University of Aberdeen scientists, in collaboration with teams at the Universities of Gothenburg (Sweden) and Tartu (Estonia), will further develop the UNITE database, which is currently used globally to identify fungal species in outdoor environments using DNA barcoding.  The new funding will support work on a similar facility to identify indoor fungi.

Dr Andy Taylor, from the University of Aberdeen’s School of Biological Sciences, is the Principal Investigator on the project, alongside Professor Urmas  Kõljalg from the University of Tartu and Dr Henrik Nilsson from the University of Gothenburg.

Dr Taylor said: “Fungi within buildings are still rather unknown territory as there are simply so many species that we don’t know and which have yet to be identified.

“The project calls for us to generate new data on the major fungal species found in the built environment and develop the tools to be able to compare this reference data with that from unknown samples from buildings. The data are effectively barcodes - short pieces of DNA specific to individual fungal species.
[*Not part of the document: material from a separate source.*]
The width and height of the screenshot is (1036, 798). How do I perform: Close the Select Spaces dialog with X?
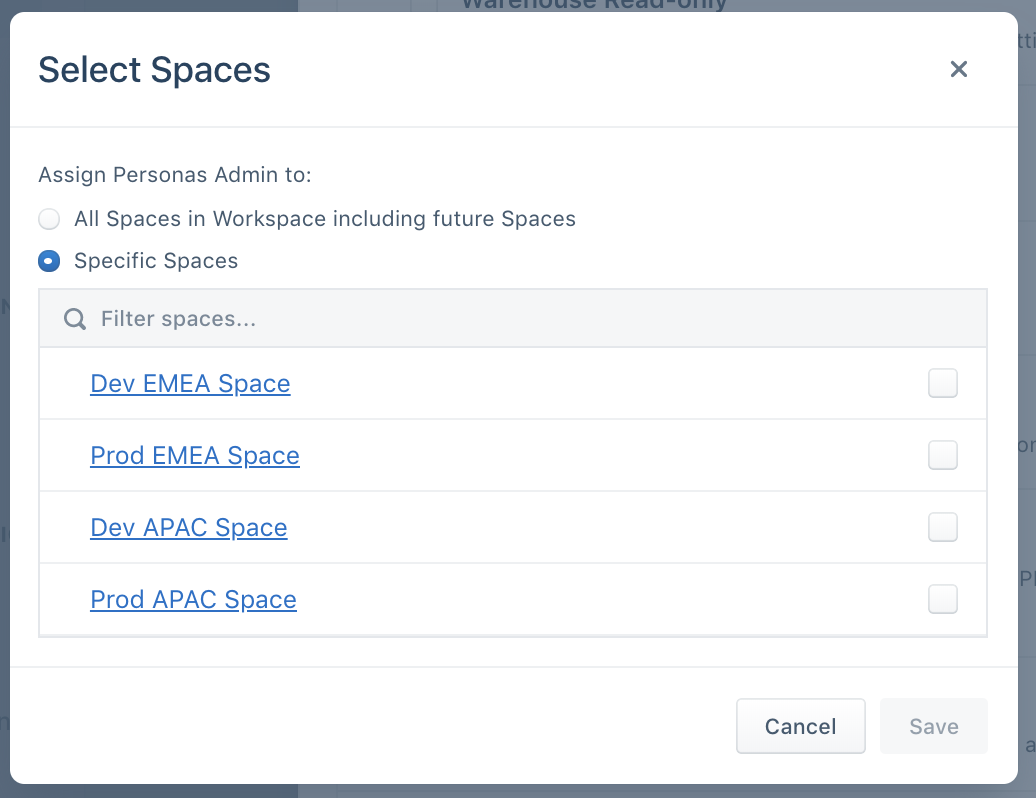tap(959, 69)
The fungal barcodes are just like those you scan to identify your shopping items. By extracting DNA from fungi in buildings, we will be able to compare this with the reference barcodes in the database and so identify which fungi are present. 

“This funding will also allow us to host two workshops – one in Aberdeen and another in Gothenburg. This will bring experts from all around the world together, which is an extremely exciting prospect.”